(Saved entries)
┄┄┄┄┄┄┄┄┄┄
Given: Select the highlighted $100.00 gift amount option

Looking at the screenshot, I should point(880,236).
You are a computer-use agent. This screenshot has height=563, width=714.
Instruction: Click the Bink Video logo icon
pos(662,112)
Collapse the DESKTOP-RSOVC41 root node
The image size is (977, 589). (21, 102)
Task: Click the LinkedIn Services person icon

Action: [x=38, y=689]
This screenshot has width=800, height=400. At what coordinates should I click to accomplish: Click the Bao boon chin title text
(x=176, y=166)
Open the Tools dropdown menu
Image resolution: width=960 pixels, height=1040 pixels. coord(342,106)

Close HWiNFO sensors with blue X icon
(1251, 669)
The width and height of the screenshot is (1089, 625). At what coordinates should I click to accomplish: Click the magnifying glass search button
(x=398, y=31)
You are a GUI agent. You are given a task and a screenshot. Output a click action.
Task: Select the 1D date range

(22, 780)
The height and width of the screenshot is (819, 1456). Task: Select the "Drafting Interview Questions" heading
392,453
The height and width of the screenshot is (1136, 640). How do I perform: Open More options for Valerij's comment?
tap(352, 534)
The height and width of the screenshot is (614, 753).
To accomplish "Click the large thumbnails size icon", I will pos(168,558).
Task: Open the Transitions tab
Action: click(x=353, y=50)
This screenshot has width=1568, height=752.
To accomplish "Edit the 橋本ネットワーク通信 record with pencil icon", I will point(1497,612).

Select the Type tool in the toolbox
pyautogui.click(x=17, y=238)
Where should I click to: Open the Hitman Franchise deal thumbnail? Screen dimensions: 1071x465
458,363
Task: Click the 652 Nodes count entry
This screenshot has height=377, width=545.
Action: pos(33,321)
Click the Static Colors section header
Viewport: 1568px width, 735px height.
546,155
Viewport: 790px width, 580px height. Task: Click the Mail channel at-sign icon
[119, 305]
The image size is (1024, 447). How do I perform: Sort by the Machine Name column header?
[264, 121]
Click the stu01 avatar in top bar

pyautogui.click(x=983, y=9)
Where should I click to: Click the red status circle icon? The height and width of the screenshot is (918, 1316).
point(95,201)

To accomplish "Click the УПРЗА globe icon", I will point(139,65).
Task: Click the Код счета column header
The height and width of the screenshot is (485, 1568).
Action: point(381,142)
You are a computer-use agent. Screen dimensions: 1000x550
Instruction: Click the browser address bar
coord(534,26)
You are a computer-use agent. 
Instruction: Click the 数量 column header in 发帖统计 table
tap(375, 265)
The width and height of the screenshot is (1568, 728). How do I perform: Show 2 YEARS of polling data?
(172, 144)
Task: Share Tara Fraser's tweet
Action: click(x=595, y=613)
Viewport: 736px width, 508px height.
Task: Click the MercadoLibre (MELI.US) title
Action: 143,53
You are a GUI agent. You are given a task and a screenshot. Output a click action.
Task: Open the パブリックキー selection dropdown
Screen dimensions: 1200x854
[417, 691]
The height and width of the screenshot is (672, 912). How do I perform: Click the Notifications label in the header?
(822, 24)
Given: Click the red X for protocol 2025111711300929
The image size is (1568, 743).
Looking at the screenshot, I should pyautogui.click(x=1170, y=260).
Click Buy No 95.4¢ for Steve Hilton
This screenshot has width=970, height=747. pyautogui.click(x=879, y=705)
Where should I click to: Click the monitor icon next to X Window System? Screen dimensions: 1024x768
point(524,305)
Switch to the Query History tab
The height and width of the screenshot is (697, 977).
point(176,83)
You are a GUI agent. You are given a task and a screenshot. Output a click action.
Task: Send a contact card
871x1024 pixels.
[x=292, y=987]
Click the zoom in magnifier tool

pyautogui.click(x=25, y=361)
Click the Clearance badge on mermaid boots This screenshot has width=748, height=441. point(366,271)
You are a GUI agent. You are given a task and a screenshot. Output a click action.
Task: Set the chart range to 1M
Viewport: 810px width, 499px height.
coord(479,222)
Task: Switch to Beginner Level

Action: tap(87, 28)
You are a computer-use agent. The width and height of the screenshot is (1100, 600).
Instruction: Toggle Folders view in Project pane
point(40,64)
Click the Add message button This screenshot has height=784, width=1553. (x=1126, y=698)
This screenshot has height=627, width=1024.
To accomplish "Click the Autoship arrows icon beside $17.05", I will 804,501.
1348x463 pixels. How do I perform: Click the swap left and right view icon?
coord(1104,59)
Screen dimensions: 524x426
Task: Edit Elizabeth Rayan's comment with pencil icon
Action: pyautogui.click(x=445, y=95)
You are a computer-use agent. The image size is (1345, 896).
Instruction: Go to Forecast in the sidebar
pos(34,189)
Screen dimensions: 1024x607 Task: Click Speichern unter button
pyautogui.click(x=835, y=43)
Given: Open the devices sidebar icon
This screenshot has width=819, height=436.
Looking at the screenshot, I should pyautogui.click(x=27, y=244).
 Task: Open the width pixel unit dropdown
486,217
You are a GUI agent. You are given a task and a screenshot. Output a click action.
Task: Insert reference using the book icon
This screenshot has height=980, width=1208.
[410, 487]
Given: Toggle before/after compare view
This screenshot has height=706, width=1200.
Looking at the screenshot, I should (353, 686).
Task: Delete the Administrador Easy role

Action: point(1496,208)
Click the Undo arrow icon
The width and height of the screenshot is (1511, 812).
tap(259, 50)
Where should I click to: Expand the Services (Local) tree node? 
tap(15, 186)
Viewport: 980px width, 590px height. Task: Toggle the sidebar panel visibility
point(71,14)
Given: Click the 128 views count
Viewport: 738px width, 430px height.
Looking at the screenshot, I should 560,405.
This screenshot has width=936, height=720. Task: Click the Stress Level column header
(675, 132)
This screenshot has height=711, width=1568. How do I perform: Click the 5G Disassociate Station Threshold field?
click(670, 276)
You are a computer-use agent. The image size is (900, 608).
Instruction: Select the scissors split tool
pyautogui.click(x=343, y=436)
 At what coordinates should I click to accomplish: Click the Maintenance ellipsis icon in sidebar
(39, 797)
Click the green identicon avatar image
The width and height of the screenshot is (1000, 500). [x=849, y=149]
┄┄┄┄┄┄┄┄┄┄
**Problem requirements:** Line by line, copy the entries above exactly as they appear.

**Response below:**
Given: Select the highlighted $100.00 gift amount option

Looking at the screenshot, I should point(880,236).
You are a computer-use agent. This screenshot has height=563, width=714.
Instruction: Click the Bink Video logo icon
pos(662,112)
Collapse the DESKTOP-RSOVC41 root node
The image size is (977, 589). (21, 102)
Task: Click the LinkedIn Services person icon

Action: [x=38, y=689]
This screenshot has width=800, height=400. At what coordinates should I click to accomplish: Click the Bao boon chin title text
(x=176, y=166)
Open the Tools dropdown menu
Image resolution: width=960 pixels, height=1040 pixels. coord(342,106)

Close HWiNFO sensors with blue X icon
(1251, 669)
The width and height of the screenshot is (1089, 625). At what coordinates should I click to accomplish: Click the magnifying glass search button
(x=398, y=31)
You are a GUI agent. You are given a task and a screenshot. Output a click action.
Task: Select the 1D date range

(22, 780)
The height and width of the screenshot is (819, 1456). Task: Select the "Drafting Interview Questions" heading
392,453
The height and width of the screenshot is (1136, 640). How do I perform: Open More options for Valerij's comment?
tap(352, 534)
The height and width of the screenshot is (614, 753).
To accomplish "Click the large thumbnails size icon", I will pos(168,558).
Task: Open the Transitions tab
Action: click(x=353, y=50)
This screenshot has width=1568, height=752.
To accomplish "Edit the 橋本ネットワーク通信 record with pencil icon", I will point(1497,612).

Select the Type tool in the toolbox
pyautogui.click(x=17, y=238)
Where should I click to: Open the Hitman Franchise deal thumbnail? Screen dimensions: 1071x465
458,363
Task: Click the 652 Nodes count entry
This screenshot has height=377, width=545.
Action: pos(33,321)
Click the Static Colors section header
Viewport: 1568px width, 735px height.
546,155
Viewport: 790px width, 580px height. Task: Click the Mail channel at-sign icon
[119, 305]
The image size is (1024, 447). How do I perform: Sort by the Machine Name column header?
[264, 121]
Click the stu01 avatar in top bar

pyautogui.click(x=983, y=9)
Where should I click to: Click the red status circle icon? The height and width of the screenshot is (918, 1316).
point(95,201)

To accomplish "Click the УПРЗА globe icon", I will point(139,65).
Task: Click the Код счета column header
The height and width of the screenshot is (485, 1568).
Action: point(381,142)
You are a computer-use agent. Screen dimensions: 1000x550
Instruction: Click the browser address bar
coord(534,26)
You are a computer-use agent. 
Instruction: Click the 数量 column header in 发帖统计 table
tap(375, 265)
The width and height of the screenshot is (1568, 728). How do I perform: Show 2 YEARS of polling data?
(172, 144)
Task: Share Tara Fraser's tweet
Action: click(x=595, y=613)
Viewport: 736px width, 508px height.
Task: Click the MercadoLibre (MELI.US) title
Action: 143,53
You are a GUI agent. You are given a task and a screenshot. Output a click action.
Task: Open the パブリックキー selection dropdown
Screen dimensions: 1200x854
[417, 691]
The height and width of the screenshot is (672, 912). How do I perform: Click the Notifications label in the header?
(822, 24)
Given: Click the red X for protocol 2025111711300929
The image size is (1568, 743).
Looking at the screenshot, I should pyautogui.click(x=1170, y=260).
Click Buy No 95.4¢ for Steve Hilton
This screenshot has width=970, height=747. pyautogui.click(x=879, y=705)
Where should I click to: Click the monitor icon next to X Window System? Screen dimensions: 1024x768
point(524,305)
Switch to the Query History tab
The height and width of the screenshot is (697, 977).
point(176,83)
You are a GUI agent. You are given a task and a screenshot. Output a click action.
Task: Send a contact card
871x1024 pixels.
[x=292, y=987]
Click the zoom in magnifier tool

pyautogui.click(x=25, y=361)
Click the Clearance badge on mermaid boots This screenshot has width=748, height=441. point(366,271)
You are a GUI agent. You are given a task and a screenshot. Output a click action.
Task: Set the chart range to 1M
Viewport: 810px width, 499px height.
coord(479,222)
Task: Switch to Beginner Level

Action: tap(87, 28)
You are a computer-use agent. The width and height of the screenshot is (1100, 600).
Instruction: Toggle Folders view in Project pane
point(40,64)
Click the Add message button This screenshot has height=784, width=1553. (x=1126, y=698)
This screenshot has height=627, width=1024.
To accomplish "Click the Autoship arrows icon beside $17.05", I will 804,501.
1348x463 pixels. How do I perform: Click the swap left and right view icon?
coord(1104,59)
Screen dimensions: 524x426
Task: Edit Elizabeth Rayan's comment with pencil icon
Action: pyautogui.click(x=445, y=95)
You are a computer-use agent. The image size is (1345, 896).
Instruction: Go to Forecast in the sidebar
pos(34,189)
Screen dimensions: 1024x607 Task: Click Speichern unter button
pyautogui.click(x=835, y=43)
Given: Open the devices sidebar icon
This screenshot has width=819, height=436.
Looking at the screenshot, I should pyautogui.click(x=27, y=244).
 Task: Open the width pixel unit dropdown
486,217
You are a GUI agent. You are given a task and a screenshot. Output a click action.
Task: Insert reference using the book icon
This screenshot has height=980, width=1208.
[410, 487]
Given: Toggle before/after compare view
This screenshot has height=706, width=1200.
Looking at the screenshot, I should (353, 686).
Task: Delete the Administrador Easy role

Action: point(1496,208)
Click the Undo arrow icon
The width and height of the screenshot is (1511, 812).
tap(259, 50)
Where should I click to: Expand the Services (Local) tree node? 
tap(15, 186)
Viewport: 980px width, 590px height. Task: Toggle the sidebar panel visibility
point(71,14)
Given: Click the 128 views count
Viewport: 738px width, 430px height.
Looking at the screenshot, I should 560,405.
This screenshot has width=936, height=720. Task: Click the Stress Level column header
(675, 132)
This screenshot has height=711, width=1568. How do I perform: Click the 5G Disassociate Station Threshold field?
click(670, 276)
You are a computer-use agent. The image size is (900, 608).
Instruction: Select the scissors split tool
pyautogui.click(x=343, y=436)
 At what coordinates should I click to accomplish: Click the Maintenance ellipsis icon in sidebar
(39, 797)
Click the green identicon avatar image
The width and height of the screenshot is (1000, 500). [x=849, y=149]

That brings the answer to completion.